= What you are asked to do =
From the records below, set down exactly the lines starting with the line that contains "Image resolution: width=693" and going on through the line that contains "Given: Select the". Nothing else is wanted.
--- Data supplied Enclosed Below ---
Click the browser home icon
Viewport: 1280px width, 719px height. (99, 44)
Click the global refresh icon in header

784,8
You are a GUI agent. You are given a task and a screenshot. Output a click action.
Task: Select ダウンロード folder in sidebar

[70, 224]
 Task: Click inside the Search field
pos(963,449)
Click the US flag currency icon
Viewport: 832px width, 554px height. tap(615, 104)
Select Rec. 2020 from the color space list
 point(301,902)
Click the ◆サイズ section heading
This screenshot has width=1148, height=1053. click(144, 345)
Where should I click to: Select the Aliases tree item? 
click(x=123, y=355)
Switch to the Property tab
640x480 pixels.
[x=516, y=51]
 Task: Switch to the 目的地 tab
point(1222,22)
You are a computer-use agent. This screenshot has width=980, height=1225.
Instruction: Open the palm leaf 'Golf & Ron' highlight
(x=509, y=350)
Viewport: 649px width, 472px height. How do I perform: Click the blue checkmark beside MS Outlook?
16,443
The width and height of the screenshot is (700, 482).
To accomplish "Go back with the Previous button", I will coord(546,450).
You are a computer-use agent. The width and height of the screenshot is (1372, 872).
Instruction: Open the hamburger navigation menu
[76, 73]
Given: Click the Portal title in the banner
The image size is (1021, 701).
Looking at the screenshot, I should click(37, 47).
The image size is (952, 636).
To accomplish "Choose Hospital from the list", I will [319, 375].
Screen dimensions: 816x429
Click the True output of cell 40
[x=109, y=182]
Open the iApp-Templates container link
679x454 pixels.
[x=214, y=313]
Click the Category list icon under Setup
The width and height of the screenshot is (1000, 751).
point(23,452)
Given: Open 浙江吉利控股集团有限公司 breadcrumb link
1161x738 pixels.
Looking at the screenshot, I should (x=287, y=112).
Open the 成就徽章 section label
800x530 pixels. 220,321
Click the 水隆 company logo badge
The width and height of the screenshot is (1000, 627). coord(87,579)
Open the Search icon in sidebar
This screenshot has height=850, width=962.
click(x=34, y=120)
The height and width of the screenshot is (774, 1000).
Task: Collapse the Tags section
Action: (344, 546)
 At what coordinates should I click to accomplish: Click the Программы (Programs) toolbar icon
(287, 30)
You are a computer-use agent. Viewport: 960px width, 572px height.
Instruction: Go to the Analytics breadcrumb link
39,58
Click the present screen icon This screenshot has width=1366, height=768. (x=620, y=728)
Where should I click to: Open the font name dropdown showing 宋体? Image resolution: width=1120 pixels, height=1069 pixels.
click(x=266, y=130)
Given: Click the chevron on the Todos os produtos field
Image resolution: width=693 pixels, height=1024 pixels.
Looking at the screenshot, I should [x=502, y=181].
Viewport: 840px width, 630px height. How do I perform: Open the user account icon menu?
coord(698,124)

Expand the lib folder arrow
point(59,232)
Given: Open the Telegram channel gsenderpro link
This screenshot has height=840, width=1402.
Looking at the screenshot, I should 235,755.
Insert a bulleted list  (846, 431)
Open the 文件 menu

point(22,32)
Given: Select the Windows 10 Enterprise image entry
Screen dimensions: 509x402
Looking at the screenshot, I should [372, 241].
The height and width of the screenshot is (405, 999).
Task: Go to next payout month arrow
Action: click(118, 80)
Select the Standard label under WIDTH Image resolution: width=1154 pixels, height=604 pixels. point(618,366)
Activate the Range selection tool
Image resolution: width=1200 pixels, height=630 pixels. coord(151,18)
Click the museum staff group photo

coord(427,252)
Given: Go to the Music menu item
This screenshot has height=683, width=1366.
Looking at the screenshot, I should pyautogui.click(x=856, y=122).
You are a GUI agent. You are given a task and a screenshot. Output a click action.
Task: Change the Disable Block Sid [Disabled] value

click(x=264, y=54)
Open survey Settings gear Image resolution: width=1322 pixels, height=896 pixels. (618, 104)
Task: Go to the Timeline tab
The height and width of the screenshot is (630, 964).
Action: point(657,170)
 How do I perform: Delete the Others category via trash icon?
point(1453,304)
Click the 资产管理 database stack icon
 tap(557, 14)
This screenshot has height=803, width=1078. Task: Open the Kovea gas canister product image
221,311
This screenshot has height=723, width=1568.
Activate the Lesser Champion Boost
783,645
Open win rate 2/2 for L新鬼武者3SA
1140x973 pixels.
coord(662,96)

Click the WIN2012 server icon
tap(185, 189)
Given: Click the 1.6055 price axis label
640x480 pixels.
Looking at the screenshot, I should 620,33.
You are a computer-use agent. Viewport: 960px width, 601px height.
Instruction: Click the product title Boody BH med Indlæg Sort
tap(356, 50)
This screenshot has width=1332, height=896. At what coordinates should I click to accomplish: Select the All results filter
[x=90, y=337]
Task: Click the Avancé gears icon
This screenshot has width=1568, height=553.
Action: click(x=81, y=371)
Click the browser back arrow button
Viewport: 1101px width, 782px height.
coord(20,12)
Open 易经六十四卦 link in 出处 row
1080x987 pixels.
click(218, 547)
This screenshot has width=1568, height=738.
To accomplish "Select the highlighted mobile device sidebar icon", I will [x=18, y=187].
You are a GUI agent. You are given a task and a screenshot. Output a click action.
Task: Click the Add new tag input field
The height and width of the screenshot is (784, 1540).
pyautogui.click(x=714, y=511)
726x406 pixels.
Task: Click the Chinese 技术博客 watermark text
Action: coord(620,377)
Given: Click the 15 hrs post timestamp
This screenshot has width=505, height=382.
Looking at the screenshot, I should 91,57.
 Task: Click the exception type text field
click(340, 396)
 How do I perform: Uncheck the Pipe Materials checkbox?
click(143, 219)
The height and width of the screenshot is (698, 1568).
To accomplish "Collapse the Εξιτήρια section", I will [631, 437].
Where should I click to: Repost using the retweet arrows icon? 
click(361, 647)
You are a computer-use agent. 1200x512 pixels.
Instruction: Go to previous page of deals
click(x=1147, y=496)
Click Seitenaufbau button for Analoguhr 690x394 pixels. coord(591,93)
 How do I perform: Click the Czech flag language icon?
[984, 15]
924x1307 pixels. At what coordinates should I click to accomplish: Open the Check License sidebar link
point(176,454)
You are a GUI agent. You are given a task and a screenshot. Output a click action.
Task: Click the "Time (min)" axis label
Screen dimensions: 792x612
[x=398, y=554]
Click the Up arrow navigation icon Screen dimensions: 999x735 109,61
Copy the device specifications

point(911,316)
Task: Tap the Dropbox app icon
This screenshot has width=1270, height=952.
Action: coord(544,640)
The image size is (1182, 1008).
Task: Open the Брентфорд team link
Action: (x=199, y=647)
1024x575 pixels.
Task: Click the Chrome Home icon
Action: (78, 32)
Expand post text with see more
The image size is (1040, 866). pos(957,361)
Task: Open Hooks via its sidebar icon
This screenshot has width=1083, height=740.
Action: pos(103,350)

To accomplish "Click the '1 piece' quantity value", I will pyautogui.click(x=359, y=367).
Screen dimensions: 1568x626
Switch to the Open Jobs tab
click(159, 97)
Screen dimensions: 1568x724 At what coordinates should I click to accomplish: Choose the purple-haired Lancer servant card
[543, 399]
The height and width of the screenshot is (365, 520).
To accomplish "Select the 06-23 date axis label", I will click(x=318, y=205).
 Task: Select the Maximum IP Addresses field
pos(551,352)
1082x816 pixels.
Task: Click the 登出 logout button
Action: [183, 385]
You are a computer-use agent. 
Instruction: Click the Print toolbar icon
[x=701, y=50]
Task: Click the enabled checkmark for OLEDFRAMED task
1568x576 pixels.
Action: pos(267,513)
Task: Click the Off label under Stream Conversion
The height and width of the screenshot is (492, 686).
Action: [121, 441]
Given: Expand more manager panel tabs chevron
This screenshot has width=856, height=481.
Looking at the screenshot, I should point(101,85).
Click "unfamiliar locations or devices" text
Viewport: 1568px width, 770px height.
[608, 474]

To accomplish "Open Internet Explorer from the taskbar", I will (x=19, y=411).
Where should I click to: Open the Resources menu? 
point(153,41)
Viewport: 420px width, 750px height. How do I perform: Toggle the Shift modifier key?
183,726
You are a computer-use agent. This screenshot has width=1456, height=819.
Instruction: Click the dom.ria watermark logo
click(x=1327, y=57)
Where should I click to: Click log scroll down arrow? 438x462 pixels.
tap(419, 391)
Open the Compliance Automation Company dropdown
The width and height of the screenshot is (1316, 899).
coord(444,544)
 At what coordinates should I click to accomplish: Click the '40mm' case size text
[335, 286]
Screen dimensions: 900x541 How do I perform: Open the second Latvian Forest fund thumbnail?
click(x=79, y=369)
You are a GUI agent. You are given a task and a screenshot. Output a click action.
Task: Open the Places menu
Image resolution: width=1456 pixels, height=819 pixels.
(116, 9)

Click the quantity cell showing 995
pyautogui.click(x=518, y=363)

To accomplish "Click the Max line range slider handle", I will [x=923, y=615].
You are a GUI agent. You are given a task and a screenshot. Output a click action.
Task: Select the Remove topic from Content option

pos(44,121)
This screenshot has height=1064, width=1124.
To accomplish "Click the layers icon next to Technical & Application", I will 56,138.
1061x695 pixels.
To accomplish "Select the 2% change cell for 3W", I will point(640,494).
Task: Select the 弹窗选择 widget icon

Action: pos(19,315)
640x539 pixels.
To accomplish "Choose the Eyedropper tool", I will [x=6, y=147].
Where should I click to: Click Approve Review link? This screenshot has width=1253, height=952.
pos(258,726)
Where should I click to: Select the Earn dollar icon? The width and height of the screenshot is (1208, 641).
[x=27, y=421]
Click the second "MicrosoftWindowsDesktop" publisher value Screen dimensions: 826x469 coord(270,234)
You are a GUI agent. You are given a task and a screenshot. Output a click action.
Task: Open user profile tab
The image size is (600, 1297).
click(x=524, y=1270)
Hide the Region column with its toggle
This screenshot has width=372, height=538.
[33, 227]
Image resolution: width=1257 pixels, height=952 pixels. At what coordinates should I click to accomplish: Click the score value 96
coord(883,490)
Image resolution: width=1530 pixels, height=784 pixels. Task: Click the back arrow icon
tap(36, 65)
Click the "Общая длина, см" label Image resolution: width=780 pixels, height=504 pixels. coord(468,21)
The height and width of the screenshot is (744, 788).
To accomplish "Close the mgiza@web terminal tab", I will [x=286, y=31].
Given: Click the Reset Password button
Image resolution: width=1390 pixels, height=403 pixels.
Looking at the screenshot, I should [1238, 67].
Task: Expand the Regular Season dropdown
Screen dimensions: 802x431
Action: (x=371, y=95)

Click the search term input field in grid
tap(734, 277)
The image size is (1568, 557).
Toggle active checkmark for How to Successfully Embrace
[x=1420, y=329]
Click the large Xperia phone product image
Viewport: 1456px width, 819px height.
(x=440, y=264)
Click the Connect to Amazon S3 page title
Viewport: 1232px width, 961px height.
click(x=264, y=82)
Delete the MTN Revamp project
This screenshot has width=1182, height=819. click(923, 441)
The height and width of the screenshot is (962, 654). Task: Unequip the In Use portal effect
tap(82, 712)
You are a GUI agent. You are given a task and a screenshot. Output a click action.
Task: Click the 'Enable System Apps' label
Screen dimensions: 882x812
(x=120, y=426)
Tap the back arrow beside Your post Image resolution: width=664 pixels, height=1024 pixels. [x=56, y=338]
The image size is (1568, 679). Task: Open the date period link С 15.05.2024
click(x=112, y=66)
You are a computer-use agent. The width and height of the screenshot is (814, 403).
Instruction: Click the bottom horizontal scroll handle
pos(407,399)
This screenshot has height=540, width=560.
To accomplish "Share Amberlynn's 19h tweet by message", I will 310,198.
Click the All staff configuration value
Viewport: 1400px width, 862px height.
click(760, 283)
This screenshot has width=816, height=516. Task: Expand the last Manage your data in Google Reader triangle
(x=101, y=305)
--- End of Enclosed Data supplied ---
= Solution to this problem =
Image resolution: width=693 pixels, height=1024 pixels.
Looking at the screenshot, I should [x=502, y=181].
Viewport: 840px width, 630px height. How do I perform: Open the user account icon menu?
coord(698,124)

Expand the lib folder arrow
point(59,232)
Given: Open the Telegram channel gsenderpro link
This screenshot has height=840, width=1402.
Looking at the screenshot, I should 235,755.
Insert a bulleted list  (846, 431)
Open the 文件 menu

point(22,32)
Given: Select the Windows 10 Enterprise image entry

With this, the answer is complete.